START
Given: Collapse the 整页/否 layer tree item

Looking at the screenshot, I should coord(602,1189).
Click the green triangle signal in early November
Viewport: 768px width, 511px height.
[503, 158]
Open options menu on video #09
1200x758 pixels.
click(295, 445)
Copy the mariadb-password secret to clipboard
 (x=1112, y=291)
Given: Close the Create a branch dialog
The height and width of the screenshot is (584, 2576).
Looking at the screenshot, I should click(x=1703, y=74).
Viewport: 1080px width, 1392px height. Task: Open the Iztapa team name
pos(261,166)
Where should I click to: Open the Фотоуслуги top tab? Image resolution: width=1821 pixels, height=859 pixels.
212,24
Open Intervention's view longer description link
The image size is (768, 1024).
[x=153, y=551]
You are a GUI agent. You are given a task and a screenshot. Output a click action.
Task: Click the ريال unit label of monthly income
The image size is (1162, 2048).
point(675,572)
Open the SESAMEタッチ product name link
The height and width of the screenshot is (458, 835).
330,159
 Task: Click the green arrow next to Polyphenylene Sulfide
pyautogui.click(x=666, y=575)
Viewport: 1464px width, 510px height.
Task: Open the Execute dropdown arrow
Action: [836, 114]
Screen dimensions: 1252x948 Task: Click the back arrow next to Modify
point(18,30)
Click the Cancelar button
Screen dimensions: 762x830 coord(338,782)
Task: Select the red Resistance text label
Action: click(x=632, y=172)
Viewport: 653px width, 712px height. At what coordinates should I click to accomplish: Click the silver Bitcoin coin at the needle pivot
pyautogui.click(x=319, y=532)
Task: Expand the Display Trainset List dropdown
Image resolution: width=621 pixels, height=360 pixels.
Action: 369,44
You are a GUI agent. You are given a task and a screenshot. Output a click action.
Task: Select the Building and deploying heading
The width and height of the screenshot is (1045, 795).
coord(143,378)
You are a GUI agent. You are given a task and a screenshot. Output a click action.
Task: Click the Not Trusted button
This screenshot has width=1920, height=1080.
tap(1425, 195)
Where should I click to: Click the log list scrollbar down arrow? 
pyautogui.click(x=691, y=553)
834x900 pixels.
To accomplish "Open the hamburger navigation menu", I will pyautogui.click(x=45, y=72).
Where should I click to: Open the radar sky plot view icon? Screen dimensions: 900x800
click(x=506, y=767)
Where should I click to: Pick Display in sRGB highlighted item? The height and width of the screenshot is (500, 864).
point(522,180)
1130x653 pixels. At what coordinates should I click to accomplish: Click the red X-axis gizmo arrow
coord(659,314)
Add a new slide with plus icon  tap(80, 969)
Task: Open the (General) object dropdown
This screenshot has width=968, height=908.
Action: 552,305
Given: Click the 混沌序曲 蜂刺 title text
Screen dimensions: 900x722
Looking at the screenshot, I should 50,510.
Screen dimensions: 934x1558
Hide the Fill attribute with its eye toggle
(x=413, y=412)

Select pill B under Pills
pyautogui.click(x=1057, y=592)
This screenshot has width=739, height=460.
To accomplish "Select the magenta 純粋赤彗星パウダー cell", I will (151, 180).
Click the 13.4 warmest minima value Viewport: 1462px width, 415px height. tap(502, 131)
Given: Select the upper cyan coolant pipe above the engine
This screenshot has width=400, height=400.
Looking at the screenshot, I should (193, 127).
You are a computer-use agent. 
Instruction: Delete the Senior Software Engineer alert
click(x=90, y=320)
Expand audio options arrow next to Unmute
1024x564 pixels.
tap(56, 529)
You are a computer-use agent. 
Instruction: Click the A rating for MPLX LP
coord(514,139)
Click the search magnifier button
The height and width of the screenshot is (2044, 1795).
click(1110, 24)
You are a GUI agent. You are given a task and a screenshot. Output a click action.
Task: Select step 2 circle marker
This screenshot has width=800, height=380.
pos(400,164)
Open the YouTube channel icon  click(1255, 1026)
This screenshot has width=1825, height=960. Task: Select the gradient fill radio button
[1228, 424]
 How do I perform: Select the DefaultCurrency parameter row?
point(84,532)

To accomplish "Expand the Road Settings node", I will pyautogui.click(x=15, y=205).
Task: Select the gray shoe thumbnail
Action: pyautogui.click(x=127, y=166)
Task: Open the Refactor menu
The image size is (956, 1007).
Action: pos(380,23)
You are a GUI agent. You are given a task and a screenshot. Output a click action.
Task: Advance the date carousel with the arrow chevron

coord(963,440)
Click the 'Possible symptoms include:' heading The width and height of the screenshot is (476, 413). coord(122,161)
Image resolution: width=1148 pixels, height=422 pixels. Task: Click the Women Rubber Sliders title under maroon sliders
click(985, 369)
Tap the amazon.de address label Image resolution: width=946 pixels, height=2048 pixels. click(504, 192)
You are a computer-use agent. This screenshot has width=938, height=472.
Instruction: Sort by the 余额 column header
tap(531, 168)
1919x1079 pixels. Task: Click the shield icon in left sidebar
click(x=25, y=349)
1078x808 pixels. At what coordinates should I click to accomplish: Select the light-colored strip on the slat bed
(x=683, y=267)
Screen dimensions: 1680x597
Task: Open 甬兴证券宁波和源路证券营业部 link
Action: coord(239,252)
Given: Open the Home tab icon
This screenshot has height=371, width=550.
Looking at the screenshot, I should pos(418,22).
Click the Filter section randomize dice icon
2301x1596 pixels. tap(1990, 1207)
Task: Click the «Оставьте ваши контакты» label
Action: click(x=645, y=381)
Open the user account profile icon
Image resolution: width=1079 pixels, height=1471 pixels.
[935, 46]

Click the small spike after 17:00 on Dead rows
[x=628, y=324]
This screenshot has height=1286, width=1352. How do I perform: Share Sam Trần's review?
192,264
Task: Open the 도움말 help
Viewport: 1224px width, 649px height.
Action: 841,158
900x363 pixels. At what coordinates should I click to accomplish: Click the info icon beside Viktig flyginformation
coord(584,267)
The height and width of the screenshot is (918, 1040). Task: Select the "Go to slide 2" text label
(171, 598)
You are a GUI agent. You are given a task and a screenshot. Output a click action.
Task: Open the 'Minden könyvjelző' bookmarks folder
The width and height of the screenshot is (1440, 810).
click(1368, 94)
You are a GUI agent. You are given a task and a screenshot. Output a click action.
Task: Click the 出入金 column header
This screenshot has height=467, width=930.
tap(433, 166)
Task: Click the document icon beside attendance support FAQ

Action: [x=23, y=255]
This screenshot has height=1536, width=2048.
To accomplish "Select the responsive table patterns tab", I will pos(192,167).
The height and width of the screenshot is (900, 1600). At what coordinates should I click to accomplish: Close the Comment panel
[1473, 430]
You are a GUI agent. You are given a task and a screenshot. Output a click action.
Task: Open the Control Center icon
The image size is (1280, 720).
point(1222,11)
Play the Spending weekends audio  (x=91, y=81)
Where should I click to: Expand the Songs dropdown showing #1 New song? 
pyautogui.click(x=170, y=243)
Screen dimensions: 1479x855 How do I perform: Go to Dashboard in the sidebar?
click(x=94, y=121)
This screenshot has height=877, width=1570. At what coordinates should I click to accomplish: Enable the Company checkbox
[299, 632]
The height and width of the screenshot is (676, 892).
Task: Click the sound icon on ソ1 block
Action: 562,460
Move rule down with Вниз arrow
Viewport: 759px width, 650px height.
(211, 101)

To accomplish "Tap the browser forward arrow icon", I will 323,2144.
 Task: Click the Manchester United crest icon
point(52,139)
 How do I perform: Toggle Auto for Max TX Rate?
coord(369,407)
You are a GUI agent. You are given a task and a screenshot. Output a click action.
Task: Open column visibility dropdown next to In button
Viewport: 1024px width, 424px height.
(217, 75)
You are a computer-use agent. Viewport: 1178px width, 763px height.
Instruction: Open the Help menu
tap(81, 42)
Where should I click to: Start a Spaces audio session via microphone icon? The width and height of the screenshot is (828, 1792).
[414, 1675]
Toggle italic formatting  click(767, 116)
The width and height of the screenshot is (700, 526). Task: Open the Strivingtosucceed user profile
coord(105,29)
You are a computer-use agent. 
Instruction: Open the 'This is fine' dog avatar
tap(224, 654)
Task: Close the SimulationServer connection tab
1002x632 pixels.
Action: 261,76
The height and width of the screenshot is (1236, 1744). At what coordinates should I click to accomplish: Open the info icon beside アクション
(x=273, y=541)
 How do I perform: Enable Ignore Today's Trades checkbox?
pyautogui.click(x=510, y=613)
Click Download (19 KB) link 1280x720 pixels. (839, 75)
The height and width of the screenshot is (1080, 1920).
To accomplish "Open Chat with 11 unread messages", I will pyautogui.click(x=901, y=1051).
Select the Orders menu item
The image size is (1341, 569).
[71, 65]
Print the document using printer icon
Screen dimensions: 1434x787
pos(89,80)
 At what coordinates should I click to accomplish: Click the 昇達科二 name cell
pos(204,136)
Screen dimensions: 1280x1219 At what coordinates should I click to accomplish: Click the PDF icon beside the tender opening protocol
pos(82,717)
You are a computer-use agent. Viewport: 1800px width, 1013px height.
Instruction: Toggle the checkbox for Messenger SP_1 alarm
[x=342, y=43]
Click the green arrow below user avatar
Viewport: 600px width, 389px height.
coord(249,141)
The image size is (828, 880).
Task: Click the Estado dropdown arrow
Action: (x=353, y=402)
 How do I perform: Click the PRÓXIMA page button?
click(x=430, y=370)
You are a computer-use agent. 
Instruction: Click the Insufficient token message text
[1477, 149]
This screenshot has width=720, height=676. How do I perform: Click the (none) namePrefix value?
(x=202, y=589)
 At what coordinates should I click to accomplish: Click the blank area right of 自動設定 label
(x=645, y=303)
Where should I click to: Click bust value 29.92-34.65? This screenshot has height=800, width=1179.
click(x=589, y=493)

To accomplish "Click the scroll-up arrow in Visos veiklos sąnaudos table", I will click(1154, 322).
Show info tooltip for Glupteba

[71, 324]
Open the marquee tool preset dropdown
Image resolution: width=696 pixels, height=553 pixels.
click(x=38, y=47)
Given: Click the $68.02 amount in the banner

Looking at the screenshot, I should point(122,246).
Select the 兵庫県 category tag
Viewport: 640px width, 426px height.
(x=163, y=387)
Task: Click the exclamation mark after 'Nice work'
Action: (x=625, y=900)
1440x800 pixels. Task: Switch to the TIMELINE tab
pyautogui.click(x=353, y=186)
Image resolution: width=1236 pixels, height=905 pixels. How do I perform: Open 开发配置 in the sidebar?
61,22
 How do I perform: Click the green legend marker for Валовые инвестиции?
END
### Problem to solve
Please reproduce the data above word for word, from its first line through the line containing "(x=1112, y=291)", with both of those lines included.

### Final result
Given: Collapse the 整页/否 layer tree item

Looking at the screenshot, I should coord(602,1189).
Click the green triangle signal in early November
Viewport: 768px width, 511px height.
[503, 158]
Open options menu on video #09
1200x758 pixels.
click(295, 445)
Copy the mariadb-password secret to clipboard
 (x=1112, y=291)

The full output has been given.